Comment From: newzhiMing

Image Another way to explain that my idea may be better, the underlying model can also send messages to multiple systems. Just imagine why the underlying model vendor does not allow users to splice system messages but allows multiple messages.

Comment From: sunyuhan1998

Another way to explain that my idea may be better, the underlying model can also send messages to multiple systems. Just imagine why the underlying model vendor does not allow users to splice system messages but allows multiple messages.

I understand your point, but based on the example you've provided so far, it does not demonstrate that the LLM connects multiple "system" messages together for interpretation—because these prompts are not mutually exclusive. On the contrary, I believe only the most recent "system" prompt is retained. Below is my example, in which I provide three completely contradictory "system" instructions, yet the model ultimately follows the last one:

My code:

import requests
import os

API_KEY = os.getenv("OPENAI_API_KEY")

url = "https://api.openai.com/v1/chat/completions"

payload = {
    "model": "gpt-4o",
    "messages": [
        {"role": "system", "content": "You are a poet who answers all questions in English"},
        {"role": "system", "content": "You are a comedian who answers all questions in Japanese"},
        {"role": "system", "content": "You are a pirate who answers all questions in Chinese"},
        {"role": "user", "content": "The weather is really nice today"}
    ],
    "temperature": 0.7
}

headers = {
    "Content-Type": "application/json",
    "Authorization": f"Bearer {API_KEY}"
}

response = requests.post(url, headers=headers, json=payload)

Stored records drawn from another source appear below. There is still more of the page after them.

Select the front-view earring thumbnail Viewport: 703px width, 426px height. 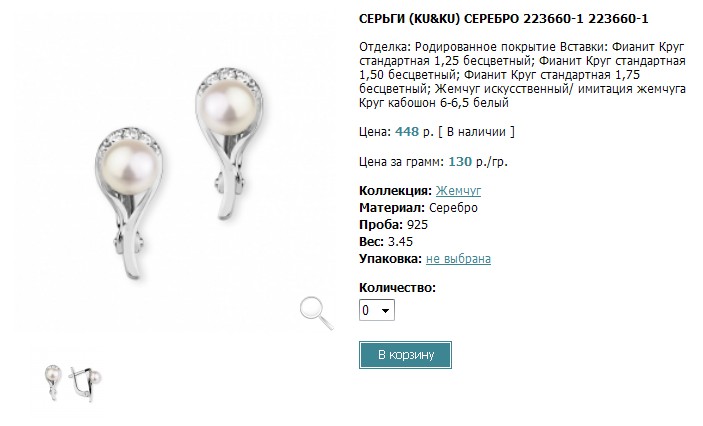click(53, 382)
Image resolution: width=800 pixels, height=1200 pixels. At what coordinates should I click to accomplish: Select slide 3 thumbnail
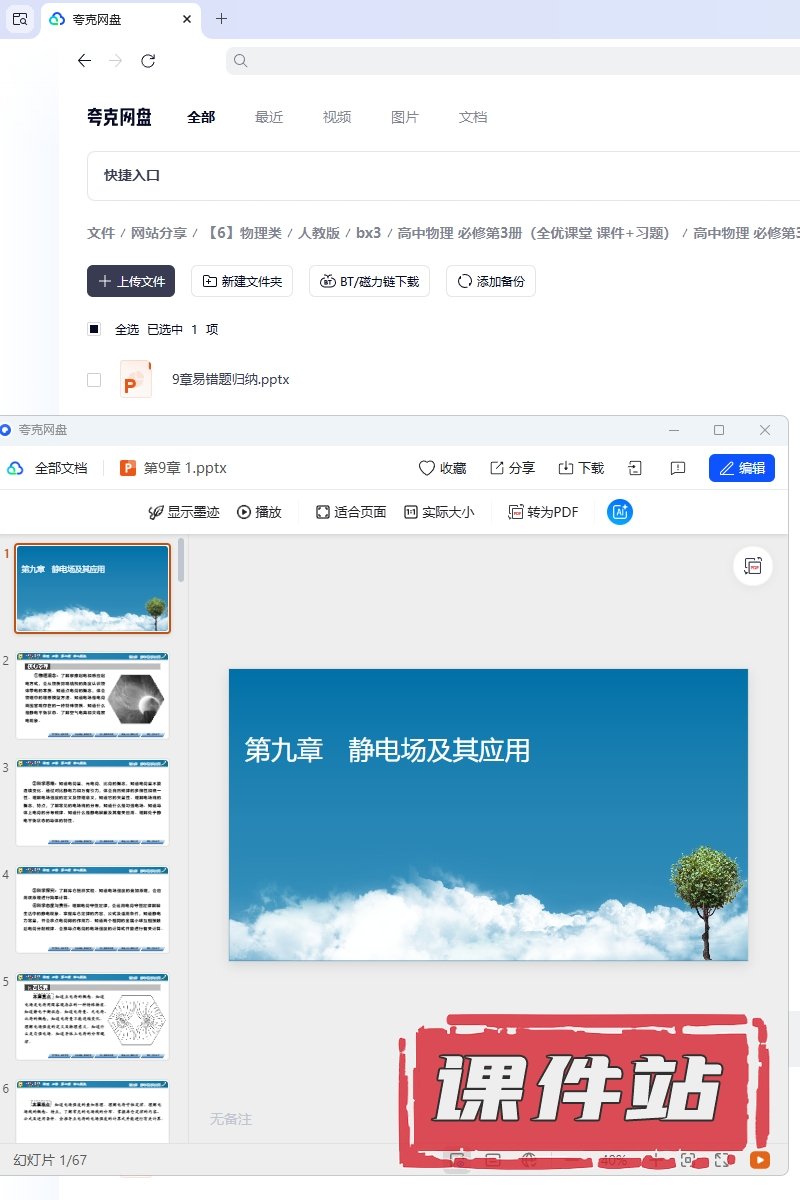coord(92,803)
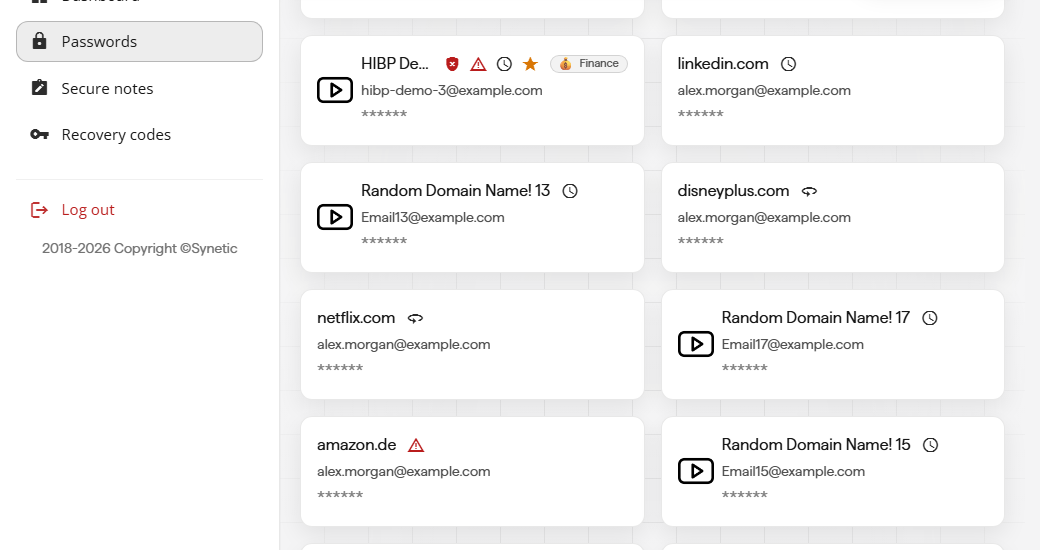Screen dimensions: 1040x550
Task: Click the hibp-demo-3@example.com email text
Action: 452,90
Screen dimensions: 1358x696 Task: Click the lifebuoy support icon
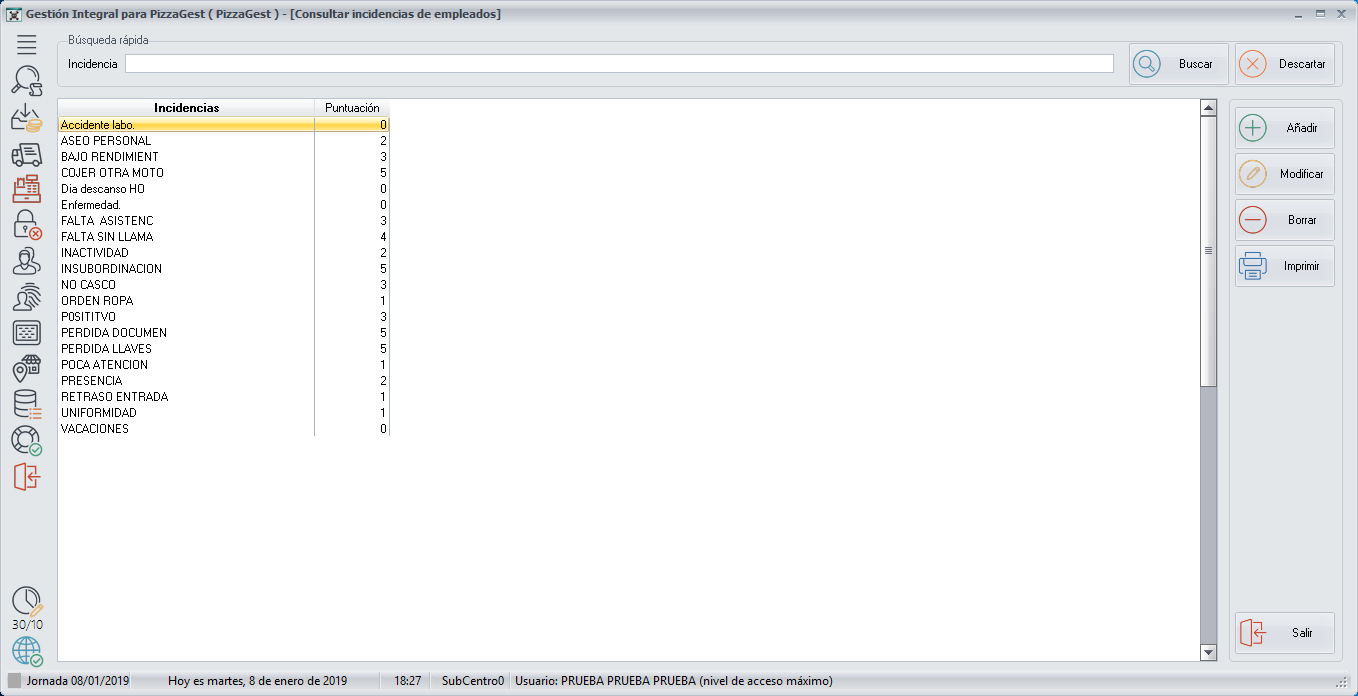coord(27,440)
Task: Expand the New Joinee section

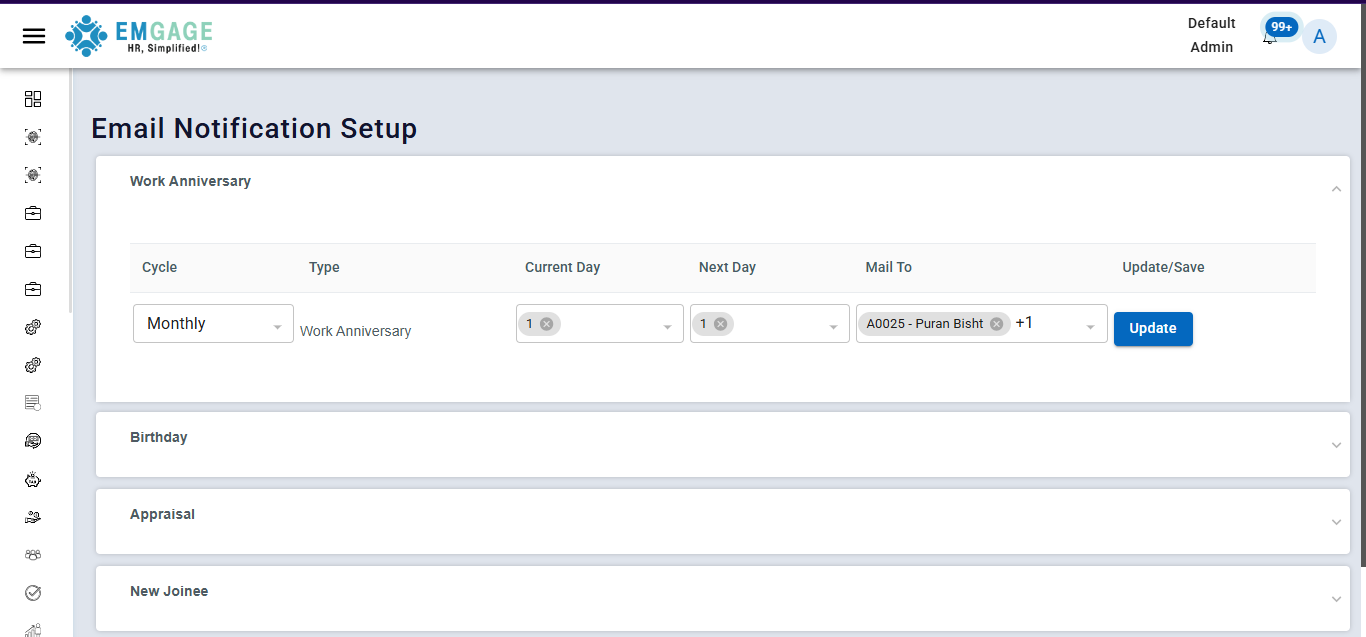Action: pos(1336,599)
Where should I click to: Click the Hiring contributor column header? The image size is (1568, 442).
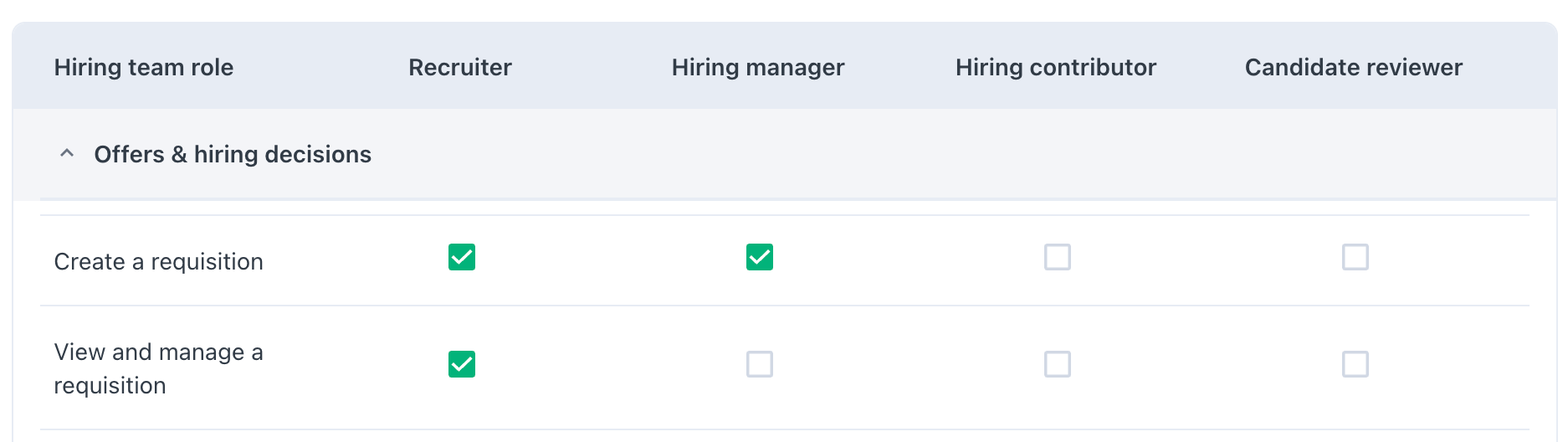click(x=1056, y=67)
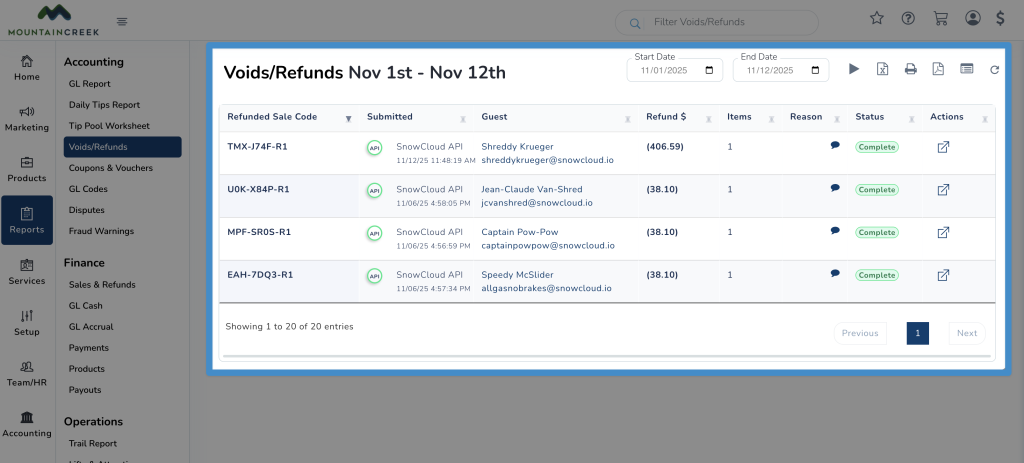
Task: Run the report with the play icon
Action: click(x=854, y=69)
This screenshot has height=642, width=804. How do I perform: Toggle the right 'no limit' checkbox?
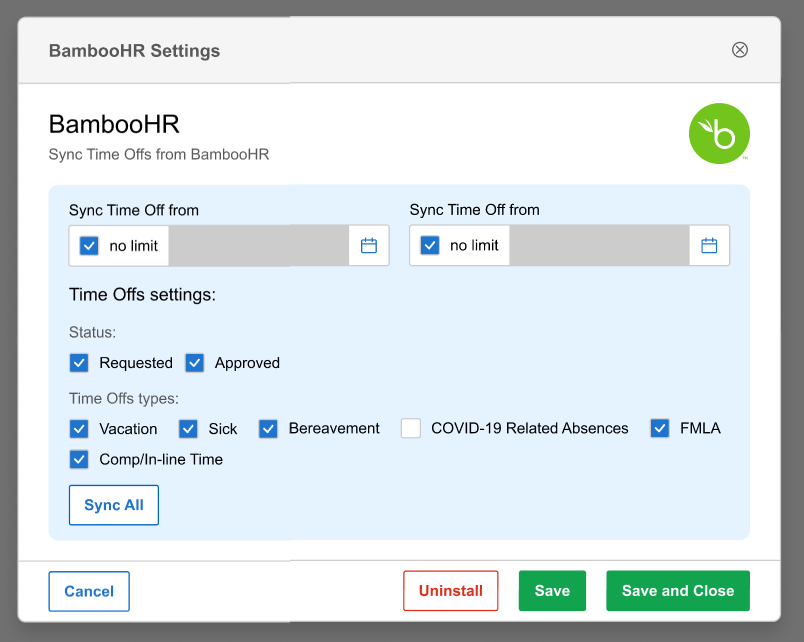[430, 245]
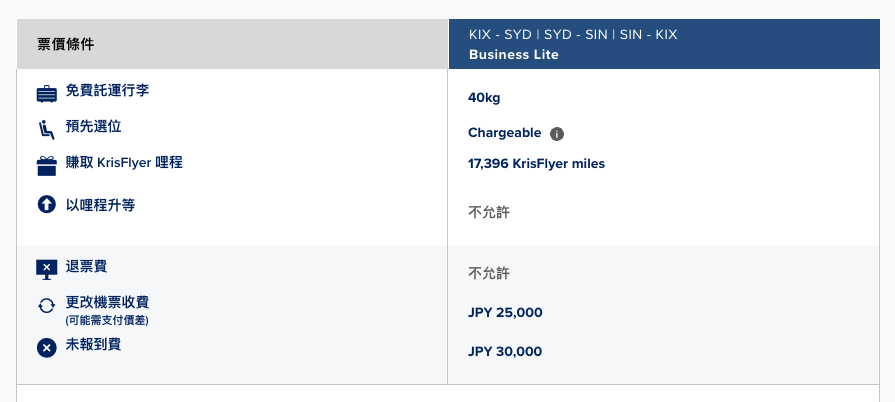Click the JPY 30,000 no-show fee
Screen dimensions: 895x402
tap(505, 351)
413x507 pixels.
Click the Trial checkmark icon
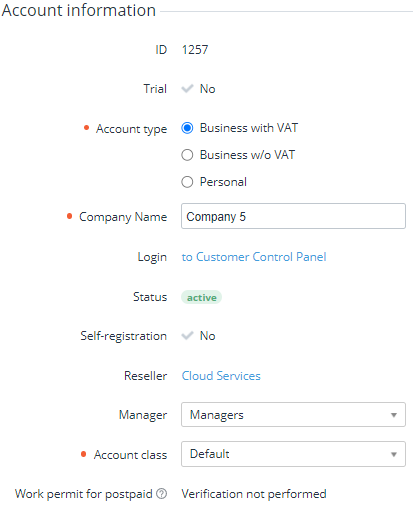[x=187, y=89]
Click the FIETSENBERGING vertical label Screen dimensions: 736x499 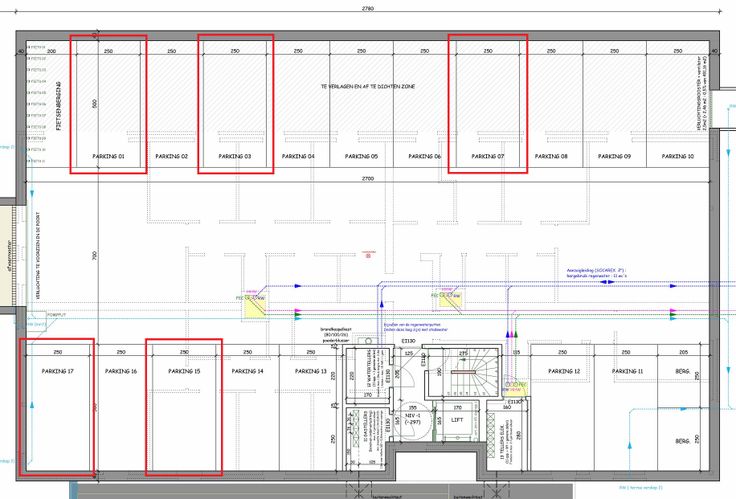point(59,106)
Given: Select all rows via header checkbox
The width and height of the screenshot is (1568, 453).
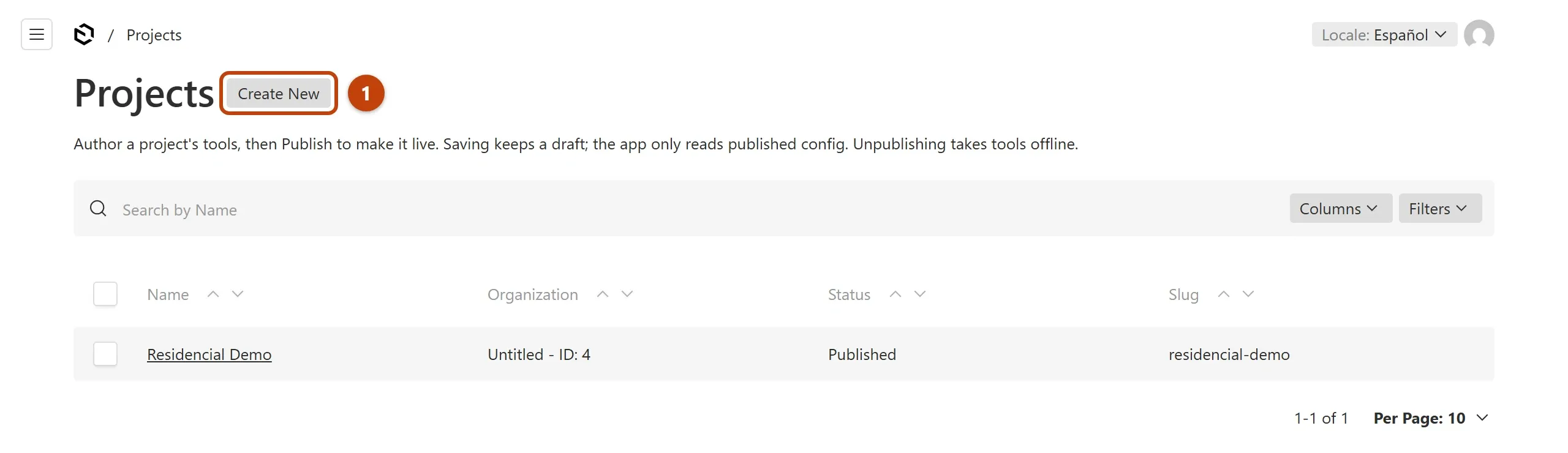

if response.status_code == 200:
    data = response.json()
    print(data["choices"][0]["message"]["content"])
else:
    print("request failed:", response.status_code, response.text)

LLM's response:

是啊,今天的天气就像是海上的风,温柔而又清新。这样的日子,正是扬帆出海、寻宝探险的好时机!你可准备好一同前往,享受这大好时光?🏴‍☠️🌞

However, overall, different models may exhibit varied behaviors when handling multiple system prompts: some might integrate and understand all prompts collectively, others might only recognize the last one, and still others might assign higher weight to prompts that appear closer to the end of the input. Currently, there is no standardized approach for this, and the internal mechanisms of models remain a "black box" to us. Given this, why not simply concatenate all system prompts into a single, coherent message and send it to the LLM at once? What advantages does sending multiple separate system prompts offer compared to providing all information in one go?

Comment From: newzhiMing

OK!Thank you! I understand, perhaps, as you said, the more the system prompt words at the back, the greater the weight. This factor may have been taken into account when designing SpringAI-related APIs, so in the case of related code, let the latter prompt override the former's prompt. Compared to sending multiple independent system prompts to provide all information at once, my consideration is as follows: I am building an agent with 3 prompts, one is the setting of whether a chain of thoughts is needed, one is the basic cognition of this agent (such as an xxx assistant), and the other is the system prompt that the user enters at his own discretion. What I want in the code is a single responsibility. Separate these 3 system prompts instead of spelling them together. So my code : chatClient.prompt(new Prompt(bo.getMessages())) .advisors(advisorSpec -> advisorSpec.param(CONVERSATION_ID, sessionId)) .system(a) // a = /no_think .system(b) // b = you are a writer .system(c) // c = Input from the user .stream() .chatResponse()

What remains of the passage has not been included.